■ Task statement ■
Pick up the passage on pandas performance at its last line and write what comes next.

■ Text segment ■
★ ★ ★ ★ ★ ★ ★
So, what changed? The thing to note here is that string operations are inherently difficult to vectorize. Pandas treats strings as objects, and all operations on objects fall back to a slow, loopy implementation.

Now, because this loopy implementation is surrounded by all the overhead mentioned above, there is a constant magnitude difference between these solutions, even though they scale the same.

When it comes to operations on mutable/complex objects, there is no comparison. List comprehension outperforms all operations involving dicts and lists.

Accessing Dictionary Value(s) by Key
Here are timings for two operations that extract a value from a column of dictionaries: map and the list comprehension. The setup is in the Appendix, under the heading “Code Snippets”.

# Dictionary value extraction.
★ ★ ★ ★ ★ ★ ★
■ Material supplied ■
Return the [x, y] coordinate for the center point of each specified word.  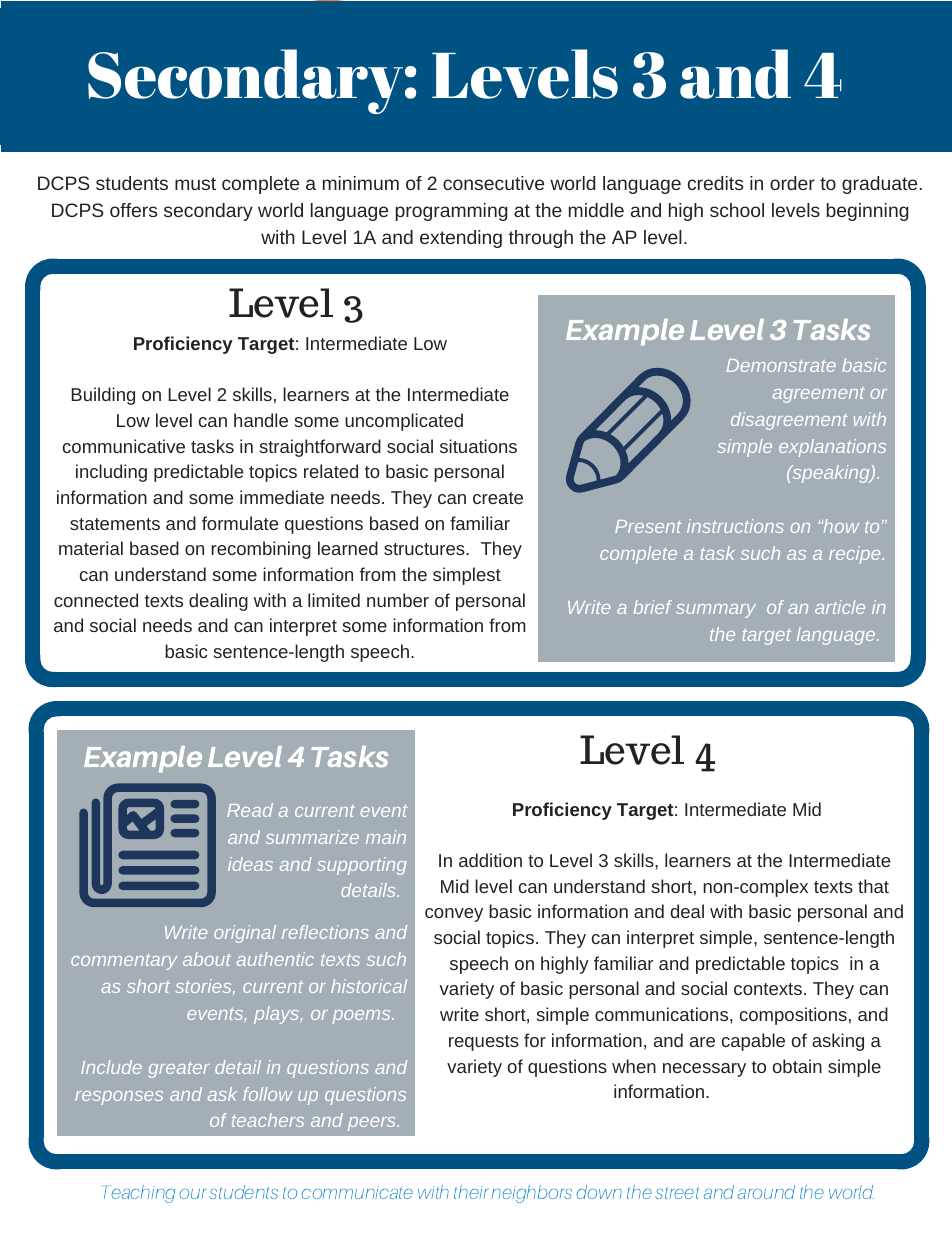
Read [250, 810]
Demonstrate [781, 365]
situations [478, 446]
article [840, 607]
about [207, 959]
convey [454, 915]
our [193, 1194]
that [873, 886]
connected [96, 600]
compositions [793, 1016]
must [195, 183]
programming [452, 212]
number [398, 600]
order [792, 183]
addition [490, 860]
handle [261, 420]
★ ★ ★ ★ ★ ★ ★
■ Task response ■
ser.map(operator.itemgetter('value'))     # map
pd.Series([x.get('value') for x in ser])  # list comprehension

Positional List Indexing
Timings for 3 operations that extract the 0th element from a list of columns (handling exceptions), map, str.get accessor method, and the list comprehension:

# List positional indexing. 
def get_0th(lst):
    try:
        return lst[0]
    # Handle empty lists and NaNs gracefully.
    except (IndexError, TypeError):
        return np.nan

ser.map(get_0th)                                          # map
ser.str[0]                                                # str accessor
pd.Series([x[0] if len(x) > 0 else np.nan for x in ser])  # list comp
pd.Series([get_0th(x) for x in ser])                      # list comp safe

Note
If the index matters, you would want to do:
pd.Series([...], index=ser.index)
When reconstructing the series.

List Flattening
A final example is flattening lists. This is another common problem, and demonstrates just how powerful pure python is here.

# Nested list flattening.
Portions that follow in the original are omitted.